Oracle wird nächste Woche seine Ergebnisse bekannt geben, nachdem OpenAI auf der Goldman Sachs Communications & Technology-Konferenz präsentiert hat. Dieser Zeitpunkt ist bedeutend, da er die Rolle von Oracle im Bereich der KI-Infrastruktur hervorhebt, insbesondere angesichts der wachsenden Prüfung von OpenAIs Infrastrukturverpflichtungen gegenüber Oracle.
Analysten an der Wall Street sind optimistisch, mit 42 Kaufempfehlungen und Erwartungen an ein Umsatzwachstum von etwa 28% in konstanten Währungen im Vergleich zu 11% vor einem Jahr sowie einem Anstieg des bereinigten EPS um etwa 18,5%.
Während das Umsatzwachstum von Oracle die Gewinne übertrifft, sieht sich das Unternehmen der Konkurrenz von Hardwareanbietern wie Micron gegenüber, die ein noch substantielleres Wachstum bei Umsatz und EPS verzeichnen.

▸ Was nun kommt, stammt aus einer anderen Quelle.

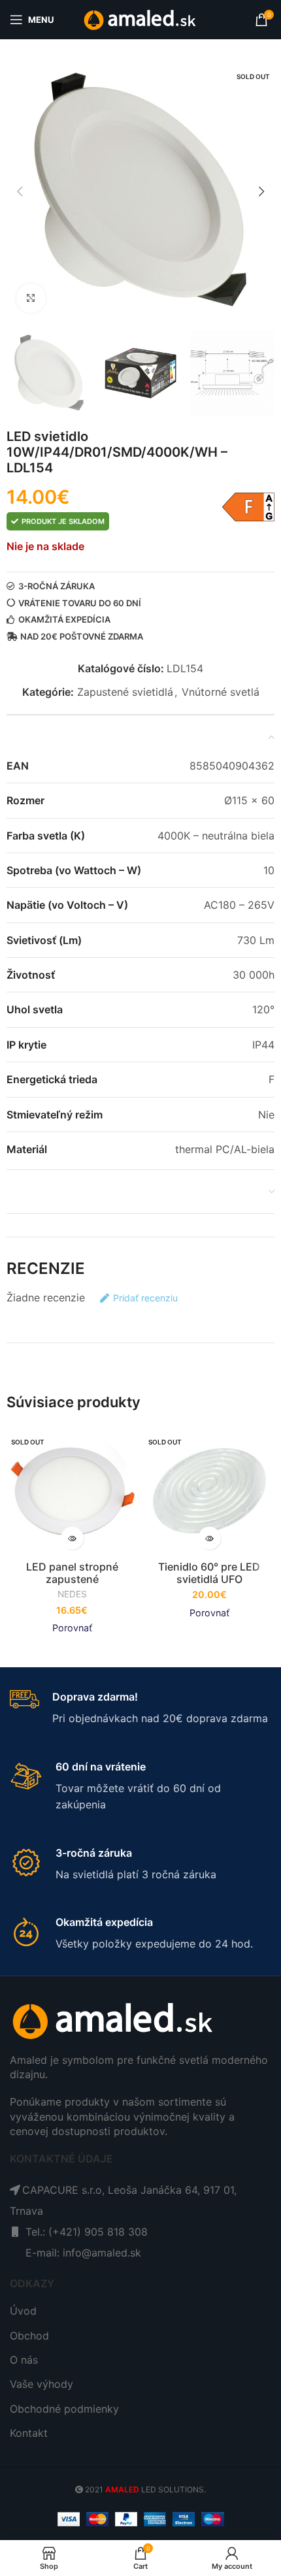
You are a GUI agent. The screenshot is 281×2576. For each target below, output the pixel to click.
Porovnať (72, 1627)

Die Cloud-Infrastruktur von Oracle, insbesondere das OCI-Geschäft, steht im Mittelpunkt der optimistischen Prognose, wobei das Management für das kommende Quartal ein Umsatzwachstum von 27%-29% prognostiziert. Allerdings wirft die Abhängigkeit von externen Finanzierungen Bedenken auf, da die Bilanz bereits stärker verschuldet ist als die der Wettbewerber.
Der Optionsmarkt spiegelt diese Unsicherheit wider, wobei die implizite Volatilität auf eine potenzielle Preisbewegung von über 10% bis nächste Woche hindeutet. Eine empfohlene Handelsstrategie umfasst einen 'doppelten Diagonal'- oder Strangle-Swap, der darauf abzielt, von der erwarteten Volatilität zu profitieren, ohne eine direkte Position gegen den Momentum der Aktie einzunehmen.
Diese Strategie ermöglicht Schutz vor erheblichen Preisbewegungen, während die Risiken im Zusammenhang mit dem Ergebnisbericht gemanagt werden.